* [Work to complete]: Copy every line from the records that holds the word "orange".

Entries taken from a collection
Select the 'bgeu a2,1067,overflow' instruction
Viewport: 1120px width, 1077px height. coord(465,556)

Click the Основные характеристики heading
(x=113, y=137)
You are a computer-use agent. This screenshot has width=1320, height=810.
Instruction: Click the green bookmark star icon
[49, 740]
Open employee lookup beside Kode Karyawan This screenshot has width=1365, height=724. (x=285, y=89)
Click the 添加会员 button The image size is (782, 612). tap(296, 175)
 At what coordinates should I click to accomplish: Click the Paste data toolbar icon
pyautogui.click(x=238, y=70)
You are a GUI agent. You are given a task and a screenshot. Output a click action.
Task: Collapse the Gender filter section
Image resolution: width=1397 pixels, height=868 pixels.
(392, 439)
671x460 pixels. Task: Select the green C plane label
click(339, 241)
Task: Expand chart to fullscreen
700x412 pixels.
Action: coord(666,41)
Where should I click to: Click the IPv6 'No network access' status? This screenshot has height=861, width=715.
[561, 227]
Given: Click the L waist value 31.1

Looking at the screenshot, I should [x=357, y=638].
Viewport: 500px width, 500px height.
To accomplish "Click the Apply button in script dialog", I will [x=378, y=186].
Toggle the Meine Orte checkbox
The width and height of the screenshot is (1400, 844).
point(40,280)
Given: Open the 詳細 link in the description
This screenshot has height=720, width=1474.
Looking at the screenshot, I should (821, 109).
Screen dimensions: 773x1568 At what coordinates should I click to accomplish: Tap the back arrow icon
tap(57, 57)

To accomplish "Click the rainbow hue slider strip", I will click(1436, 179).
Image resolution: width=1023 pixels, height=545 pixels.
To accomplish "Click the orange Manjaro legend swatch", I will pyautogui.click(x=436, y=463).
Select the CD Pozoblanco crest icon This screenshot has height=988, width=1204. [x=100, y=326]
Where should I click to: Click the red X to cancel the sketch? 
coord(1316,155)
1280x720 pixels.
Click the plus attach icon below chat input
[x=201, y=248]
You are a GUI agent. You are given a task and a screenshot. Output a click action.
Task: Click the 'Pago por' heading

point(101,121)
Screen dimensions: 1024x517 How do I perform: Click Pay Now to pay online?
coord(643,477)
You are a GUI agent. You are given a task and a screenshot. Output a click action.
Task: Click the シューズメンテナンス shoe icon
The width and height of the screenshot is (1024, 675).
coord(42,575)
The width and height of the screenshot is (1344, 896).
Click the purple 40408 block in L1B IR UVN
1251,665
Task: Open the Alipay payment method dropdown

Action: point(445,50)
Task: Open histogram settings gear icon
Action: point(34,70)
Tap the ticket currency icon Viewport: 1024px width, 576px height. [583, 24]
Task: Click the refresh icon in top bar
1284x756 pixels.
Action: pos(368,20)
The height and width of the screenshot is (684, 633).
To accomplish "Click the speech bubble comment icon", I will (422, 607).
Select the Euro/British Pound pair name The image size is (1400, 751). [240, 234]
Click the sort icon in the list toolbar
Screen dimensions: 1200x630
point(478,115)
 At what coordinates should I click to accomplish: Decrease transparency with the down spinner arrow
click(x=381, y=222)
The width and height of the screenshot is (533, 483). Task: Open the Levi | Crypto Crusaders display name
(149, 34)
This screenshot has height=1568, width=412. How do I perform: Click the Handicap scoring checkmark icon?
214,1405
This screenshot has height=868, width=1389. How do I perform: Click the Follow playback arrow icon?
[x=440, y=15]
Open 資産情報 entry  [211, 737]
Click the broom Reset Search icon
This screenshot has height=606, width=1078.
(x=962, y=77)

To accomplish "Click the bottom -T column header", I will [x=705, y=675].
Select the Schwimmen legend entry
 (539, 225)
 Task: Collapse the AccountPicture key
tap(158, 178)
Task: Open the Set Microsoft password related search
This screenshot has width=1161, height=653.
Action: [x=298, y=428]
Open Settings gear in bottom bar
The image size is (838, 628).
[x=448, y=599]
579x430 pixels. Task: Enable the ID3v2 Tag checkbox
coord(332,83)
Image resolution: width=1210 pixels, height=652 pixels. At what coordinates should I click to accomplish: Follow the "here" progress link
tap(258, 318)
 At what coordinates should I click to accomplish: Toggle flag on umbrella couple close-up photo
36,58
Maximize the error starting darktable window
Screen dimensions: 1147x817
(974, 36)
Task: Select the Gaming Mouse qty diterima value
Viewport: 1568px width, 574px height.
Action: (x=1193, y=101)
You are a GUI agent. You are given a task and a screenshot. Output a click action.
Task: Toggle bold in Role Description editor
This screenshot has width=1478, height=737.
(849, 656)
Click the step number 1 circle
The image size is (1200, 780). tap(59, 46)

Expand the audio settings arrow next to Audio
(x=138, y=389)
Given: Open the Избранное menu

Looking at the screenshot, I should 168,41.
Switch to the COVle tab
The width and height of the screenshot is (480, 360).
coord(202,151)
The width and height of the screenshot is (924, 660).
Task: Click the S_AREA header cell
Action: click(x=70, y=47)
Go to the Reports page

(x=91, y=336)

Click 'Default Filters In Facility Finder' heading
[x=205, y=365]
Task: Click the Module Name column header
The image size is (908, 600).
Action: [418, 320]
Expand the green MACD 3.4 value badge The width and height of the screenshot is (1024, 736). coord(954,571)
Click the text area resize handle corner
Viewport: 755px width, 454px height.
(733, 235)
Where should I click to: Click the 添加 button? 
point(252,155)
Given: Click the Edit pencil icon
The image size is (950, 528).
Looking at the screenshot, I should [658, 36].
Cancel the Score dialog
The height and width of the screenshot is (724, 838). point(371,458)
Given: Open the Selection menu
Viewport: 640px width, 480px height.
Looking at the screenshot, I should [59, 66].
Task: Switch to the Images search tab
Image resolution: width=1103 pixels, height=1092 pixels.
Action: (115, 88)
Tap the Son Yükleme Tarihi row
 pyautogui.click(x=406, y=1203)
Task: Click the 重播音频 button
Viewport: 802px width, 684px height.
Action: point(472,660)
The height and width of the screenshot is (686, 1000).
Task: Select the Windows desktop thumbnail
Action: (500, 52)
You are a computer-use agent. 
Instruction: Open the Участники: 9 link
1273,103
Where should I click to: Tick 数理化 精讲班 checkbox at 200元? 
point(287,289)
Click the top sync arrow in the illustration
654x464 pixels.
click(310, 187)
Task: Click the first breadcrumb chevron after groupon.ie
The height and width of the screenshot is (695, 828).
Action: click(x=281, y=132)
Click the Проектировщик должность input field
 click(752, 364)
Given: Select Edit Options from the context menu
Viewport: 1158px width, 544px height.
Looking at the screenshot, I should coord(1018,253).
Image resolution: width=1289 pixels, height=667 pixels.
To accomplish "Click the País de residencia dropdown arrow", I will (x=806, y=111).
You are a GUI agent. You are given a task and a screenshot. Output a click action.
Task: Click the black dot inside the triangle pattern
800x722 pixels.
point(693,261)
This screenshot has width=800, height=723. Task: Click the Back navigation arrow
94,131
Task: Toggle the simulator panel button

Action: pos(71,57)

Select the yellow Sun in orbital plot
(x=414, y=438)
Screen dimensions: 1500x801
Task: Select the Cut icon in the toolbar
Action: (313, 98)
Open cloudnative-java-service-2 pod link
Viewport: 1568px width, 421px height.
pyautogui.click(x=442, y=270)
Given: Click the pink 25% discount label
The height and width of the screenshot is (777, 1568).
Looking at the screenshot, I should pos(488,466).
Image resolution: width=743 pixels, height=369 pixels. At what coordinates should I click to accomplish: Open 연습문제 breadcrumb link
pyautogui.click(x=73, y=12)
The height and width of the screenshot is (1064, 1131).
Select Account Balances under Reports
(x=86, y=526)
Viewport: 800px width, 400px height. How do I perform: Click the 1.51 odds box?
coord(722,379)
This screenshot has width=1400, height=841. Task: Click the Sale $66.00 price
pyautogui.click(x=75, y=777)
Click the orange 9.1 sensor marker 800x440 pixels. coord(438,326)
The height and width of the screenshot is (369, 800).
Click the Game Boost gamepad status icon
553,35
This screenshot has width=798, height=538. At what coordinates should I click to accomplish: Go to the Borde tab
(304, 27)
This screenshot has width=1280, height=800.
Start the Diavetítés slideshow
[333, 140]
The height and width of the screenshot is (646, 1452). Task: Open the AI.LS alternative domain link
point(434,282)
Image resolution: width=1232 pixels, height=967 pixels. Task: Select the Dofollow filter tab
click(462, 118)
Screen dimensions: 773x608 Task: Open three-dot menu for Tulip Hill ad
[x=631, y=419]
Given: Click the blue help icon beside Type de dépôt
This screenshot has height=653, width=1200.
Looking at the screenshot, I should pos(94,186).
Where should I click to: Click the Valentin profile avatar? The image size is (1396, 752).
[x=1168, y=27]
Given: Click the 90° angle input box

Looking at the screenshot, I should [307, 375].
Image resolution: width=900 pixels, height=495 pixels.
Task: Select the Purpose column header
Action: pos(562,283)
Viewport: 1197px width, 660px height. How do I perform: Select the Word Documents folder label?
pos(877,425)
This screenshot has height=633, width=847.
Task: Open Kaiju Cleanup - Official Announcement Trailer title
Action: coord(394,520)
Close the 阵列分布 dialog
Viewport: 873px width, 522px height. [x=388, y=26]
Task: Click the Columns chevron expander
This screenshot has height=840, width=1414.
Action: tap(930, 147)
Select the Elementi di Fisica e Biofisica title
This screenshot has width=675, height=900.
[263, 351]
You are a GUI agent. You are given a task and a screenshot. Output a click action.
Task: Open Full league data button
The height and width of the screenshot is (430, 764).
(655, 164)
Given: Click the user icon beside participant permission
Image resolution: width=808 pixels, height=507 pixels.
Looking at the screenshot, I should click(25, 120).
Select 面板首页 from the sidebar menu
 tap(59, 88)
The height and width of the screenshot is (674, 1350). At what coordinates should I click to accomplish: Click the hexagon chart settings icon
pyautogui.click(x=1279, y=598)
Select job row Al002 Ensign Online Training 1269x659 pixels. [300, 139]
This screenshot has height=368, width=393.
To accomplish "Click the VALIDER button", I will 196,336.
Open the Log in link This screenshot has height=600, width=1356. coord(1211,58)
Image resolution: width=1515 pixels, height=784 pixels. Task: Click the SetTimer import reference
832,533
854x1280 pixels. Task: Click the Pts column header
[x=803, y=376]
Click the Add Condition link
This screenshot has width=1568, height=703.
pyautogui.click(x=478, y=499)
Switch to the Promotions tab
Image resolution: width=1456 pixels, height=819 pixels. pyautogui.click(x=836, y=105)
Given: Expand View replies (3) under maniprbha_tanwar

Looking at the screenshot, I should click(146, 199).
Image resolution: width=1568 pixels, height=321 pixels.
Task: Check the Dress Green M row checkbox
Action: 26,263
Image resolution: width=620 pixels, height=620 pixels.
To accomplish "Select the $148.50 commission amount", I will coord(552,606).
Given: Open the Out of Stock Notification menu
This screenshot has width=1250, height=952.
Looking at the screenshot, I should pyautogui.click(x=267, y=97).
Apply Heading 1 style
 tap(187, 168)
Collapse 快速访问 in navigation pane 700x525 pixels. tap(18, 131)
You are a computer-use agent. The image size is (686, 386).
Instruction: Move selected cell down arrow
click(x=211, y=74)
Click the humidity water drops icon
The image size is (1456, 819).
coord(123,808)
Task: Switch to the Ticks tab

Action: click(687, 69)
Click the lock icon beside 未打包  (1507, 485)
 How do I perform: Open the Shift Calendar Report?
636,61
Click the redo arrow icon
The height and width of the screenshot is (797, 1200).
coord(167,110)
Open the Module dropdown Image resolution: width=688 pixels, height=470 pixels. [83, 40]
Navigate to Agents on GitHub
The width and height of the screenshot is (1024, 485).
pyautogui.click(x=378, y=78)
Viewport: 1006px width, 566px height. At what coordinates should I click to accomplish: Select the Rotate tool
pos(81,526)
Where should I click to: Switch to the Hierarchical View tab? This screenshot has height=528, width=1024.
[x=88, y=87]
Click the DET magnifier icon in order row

* [Your response]:
To accomplish "Click the orange Manjaro legend swatch", I will pyautogui.click(x=436, y=463).
Click the orange 9.1 sensor marker 800x440 pixels. coord(438,326)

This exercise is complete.